Taibbi’s other article of note is his take-down of NYC’s Mayor: Mike Bloomberg’s Marie Antoinette Moment. This is another breathtaking read – Taibbi isn’t just a great writer, he’s absolutely fearless. I guess my take-away from this piece was that it isn’t the “anonymous” protesters who are wearing the masks – it’s people like Bloomberg. And Taibbi’s article reveals Bloomberg’s true face (one that’s beholden to the banking industry and its friends, not to the people he’s supposed to be serving). As Taibbi puts it:
Well, you know what, Mike Bloomberg? FUCK YOU. People are not protesting for their own entertainment, you asshole. They’re protesting because millions of people were robbed, by your best friends incidentally, and they want their money back. (source)
Seems it’s time to stop mincing words.
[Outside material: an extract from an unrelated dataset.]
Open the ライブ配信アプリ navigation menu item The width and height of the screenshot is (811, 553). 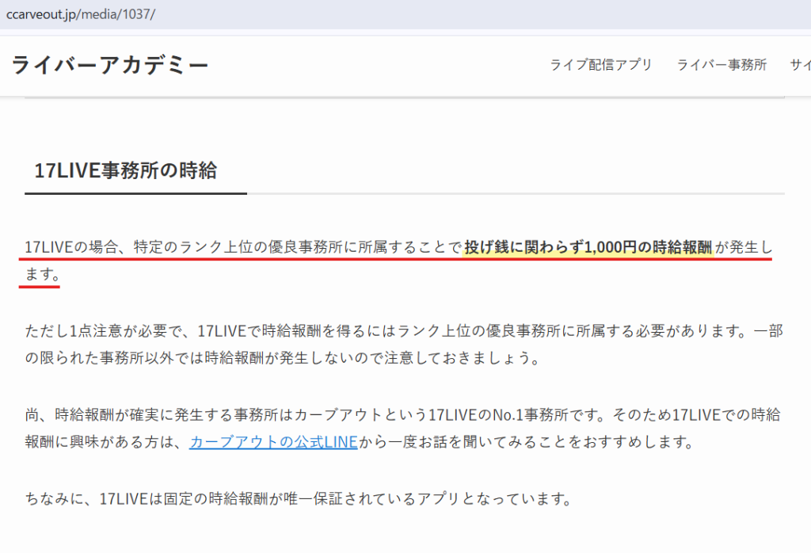coord(601,65)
President Obama, where are you in all this?
Speaking of Obama, we need a Teddy Roosevelt. See Simon Johnson: ‘We Are Looking Straight Into The Face Of A Great Depression’ – not for the faint of heart. Everywhere, it seems, people with brains and expertise are saying: hold on, this can’t continue. The “this” in question is the privatization of profit and the socialization of risk and losses. Why does it continue?
Oh, wait… follow the money… Which brings me to my last link, Guy Dauncey‘s November editorial in his Earth Future newsletter, Nailing the Jello to the Door.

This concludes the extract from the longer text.